> WORK ITEM: Within the entries below, find the portion that opens with the line containing "Image resolution: width=1170" and closes with the line containing "Task: Switch to the first workspace". Retype that portion exactly and only.

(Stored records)
┏━━

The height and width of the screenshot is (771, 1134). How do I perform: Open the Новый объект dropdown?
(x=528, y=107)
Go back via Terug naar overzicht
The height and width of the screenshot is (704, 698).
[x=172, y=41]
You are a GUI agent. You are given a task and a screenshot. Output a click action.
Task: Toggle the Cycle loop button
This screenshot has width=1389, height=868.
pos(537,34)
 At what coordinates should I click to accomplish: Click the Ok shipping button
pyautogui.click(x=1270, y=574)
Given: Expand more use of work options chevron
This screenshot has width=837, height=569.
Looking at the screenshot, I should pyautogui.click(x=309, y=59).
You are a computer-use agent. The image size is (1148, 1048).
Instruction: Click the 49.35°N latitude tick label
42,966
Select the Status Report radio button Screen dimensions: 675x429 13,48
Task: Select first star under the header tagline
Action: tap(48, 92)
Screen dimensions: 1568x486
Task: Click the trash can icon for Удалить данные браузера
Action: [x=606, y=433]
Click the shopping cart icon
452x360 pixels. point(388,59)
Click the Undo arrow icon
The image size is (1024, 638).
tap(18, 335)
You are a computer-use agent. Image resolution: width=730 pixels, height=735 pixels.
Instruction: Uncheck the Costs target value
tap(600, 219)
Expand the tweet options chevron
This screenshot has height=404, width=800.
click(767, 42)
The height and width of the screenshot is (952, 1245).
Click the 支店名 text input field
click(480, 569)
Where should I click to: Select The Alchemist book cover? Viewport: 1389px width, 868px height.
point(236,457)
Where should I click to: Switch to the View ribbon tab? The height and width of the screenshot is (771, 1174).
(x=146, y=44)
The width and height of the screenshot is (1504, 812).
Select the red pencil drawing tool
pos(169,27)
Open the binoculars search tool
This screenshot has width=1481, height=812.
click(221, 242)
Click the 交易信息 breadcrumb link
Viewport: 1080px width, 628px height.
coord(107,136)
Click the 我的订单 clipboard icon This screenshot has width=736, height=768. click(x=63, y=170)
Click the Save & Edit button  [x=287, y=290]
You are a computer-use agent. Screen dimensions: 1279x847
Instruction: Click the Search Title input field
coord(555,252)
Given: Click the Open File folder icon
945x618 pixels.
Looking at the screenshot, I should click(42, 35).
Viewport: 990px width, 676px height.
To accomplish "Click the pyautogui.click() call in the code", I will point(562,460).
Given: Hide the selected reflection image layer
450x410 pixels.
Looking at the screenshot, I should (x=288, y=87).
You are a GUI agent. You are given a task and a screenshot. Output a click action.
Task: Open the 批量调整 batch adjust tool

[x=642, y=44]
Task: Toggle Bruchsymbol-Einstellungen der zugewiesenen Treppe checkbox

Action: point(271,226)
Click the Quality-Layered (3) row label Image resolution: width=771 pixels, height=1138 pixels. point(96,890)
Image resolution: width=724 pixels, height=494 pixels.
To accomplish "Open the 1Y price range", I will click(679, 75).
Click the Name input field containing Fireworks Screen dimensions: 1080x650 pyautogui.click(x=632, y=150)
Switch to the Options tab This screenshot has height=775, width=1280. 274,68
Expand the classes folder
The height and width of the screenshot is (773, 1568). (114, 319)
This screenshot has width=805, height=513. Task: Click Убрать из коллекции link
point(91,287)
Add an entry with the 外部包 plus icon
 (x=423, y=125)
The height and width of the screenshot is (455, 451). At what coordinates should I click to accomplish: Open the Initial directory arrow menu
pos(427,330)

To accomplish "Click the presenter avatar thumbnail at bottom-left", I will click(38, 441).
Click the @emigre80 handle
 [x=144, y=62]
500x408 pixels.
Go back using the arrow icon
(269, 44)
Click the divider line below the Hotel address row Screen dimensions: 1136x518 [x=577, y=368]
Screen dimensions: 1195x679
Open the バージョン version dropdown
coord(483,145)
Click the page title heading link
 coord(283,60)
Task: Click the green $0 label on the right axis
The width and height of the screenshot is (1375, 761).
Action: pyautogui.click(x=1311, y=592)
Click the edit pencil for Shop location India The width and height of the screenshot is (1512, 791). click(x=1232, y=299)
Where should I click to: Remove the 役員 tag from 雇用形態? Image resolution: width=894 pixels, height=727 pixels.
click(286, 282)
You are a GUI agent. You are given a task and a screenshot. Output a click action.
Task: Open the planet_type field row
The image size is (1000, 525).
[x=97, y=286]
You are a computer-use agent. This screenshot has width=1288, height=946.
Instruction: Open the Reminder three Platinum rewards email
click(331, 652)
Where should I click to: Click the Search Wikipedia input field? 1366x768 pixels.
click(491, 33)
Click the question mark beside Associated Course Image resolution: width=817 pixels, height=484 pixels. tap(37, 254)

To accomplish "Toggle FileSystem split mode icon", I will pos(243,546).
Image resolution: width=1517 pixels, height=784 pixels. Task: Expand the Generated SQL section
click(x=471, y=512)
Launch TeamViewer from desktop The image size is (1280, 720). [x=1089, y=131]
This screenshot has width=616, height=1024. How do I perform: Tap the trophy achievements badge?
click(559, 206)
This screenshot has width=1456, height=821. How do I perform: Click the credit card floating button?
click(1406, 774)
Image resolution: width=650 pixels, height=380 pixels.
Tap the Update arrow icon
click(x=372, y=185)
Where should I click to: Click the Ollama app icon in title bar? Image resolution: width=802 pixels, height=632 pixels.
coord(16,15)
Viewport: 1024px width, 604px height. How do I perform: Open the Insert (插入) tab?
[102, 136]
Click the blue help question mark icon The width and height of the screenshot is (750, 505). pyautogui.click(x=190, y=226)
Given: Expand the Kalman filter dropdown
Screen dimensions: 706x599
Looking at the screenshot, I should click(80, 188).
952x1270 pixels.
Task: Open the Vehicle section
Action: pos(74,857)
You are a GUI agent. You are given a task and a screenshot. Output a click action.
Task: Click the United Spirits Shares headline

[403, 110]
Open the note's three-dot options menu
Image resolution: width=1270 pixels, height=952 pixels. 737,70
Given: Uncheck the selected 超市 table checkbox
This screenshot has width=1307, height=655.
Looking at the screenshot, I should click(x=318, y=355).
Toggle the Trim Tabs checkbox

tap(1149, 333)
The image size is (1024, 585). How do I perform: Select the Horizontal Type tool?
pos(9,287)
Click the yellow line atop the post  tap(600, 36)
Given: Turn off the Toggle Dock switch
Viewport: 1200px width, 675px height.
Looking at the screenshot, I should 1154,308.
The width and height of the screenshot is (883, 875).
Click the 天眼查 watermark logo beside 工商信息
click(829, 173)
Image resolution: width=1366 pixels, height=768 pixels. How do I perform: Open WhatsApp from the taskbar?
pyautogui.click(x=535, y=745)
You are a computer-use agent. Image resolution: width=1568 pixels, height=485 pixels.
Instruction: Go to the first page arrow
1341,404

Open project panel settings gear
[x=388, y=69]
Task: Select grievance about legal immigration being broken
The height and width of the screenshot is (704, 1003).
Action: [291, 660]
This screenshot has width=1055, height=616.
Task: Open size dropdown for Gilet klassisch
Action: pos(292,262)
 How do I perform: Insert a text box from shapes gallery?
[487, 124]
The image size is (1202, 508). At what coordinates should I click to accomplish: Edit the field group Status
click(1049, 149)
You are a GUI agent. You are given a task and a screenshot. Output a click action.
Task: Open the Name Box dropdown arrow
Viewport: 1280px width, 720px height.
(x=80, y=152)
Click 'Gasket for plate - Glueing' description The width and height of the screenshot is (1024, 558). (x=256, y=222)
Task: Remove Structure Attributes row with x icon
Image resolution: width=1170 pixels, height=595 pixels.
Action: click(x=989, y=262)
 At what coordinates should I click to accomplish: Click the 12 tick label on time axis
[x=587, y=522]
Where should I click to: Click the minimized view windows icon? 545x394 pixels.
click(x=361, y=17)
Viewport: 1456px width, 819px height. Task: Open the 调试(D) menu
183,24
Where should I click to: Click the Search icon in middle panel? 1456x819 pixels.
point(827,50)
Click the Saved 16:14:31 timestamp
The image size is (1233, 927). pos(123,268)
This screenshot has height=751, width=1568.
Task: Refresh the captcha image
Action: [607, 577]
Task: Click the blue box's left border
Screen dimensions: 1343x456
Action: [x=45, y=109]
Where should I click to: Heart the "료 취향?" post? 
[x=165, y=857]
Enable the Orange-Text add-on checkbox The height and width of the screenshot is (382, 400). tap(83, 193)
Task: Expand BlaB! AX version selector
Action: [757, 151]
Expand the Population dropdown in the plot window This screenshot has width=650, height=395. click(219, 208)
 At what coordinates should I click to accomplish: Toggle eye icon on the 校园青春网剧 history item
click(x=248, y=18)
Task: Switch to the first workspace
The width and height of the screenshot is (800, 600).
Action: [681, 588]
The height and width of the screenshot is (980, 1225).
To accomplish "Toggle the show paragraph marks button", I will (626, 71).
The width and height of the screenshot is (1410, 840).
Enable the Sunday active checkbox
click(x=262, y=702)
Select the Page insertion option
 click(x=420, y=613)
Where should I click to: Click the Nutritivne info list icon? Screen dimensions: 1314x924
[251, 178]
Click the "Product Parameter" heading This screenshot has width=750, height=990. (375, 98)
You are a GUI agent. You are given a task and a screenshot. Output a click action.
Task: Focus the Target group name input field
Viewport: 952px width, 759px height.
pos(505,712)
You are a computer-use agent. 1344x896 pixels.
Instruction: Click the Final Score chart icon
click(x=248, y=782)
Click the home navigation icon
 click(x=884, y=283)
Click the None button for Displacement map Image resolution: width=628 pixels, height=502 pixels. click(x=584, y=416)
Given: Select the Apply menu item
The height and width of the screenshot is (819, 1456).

┗━━

> FINAL ANSWER:
Image resolution: width=1170 pixels, height=595 pixels.
Action: click(x=989, y=262)
 At what coordinates should I click to accomplish: Click the 12 tick label on time axis
[x=587, y=522]
Where should I click to: Click the minimized view windows icon? 545x394 pixels.
click(x=361, y=17)
Viewport: 1456px width, 819px height. Task: Open the 调试(D) menu
183,24
Where should I click to: Click the Search icon in middle panel? 1456x819 pixels.
point(827,50)
Click the Saved 16:14:31 timestamp
The image size is (1233, 927). pos(123,268)
This screenshot has height=751, width=1568.
Task: Refresh the captcha image
Action: [607, 577]
Task: Click the blue box's left border
Screen dimensions: 1343x456
Action: [x=45, y=109]
Where should I click to: Heart the "료 취향?" post? 
[x=165, y=857]
Enable the Orange-Text add-on checkbox The height and width of the screenshot is (382, 400). tap(83, 193)
Task: Expand BlaB! AX version selector
Action: [757, 151]
Expand the Population dropdown in the plot window This screenshot has width=650, height=395. click(219, 208)
 At what coordinates should I click to accomplish: Toggle eye icon on the 校园青春网剧 history item
click(x=248, y=18)
Task: Switch to the first workspace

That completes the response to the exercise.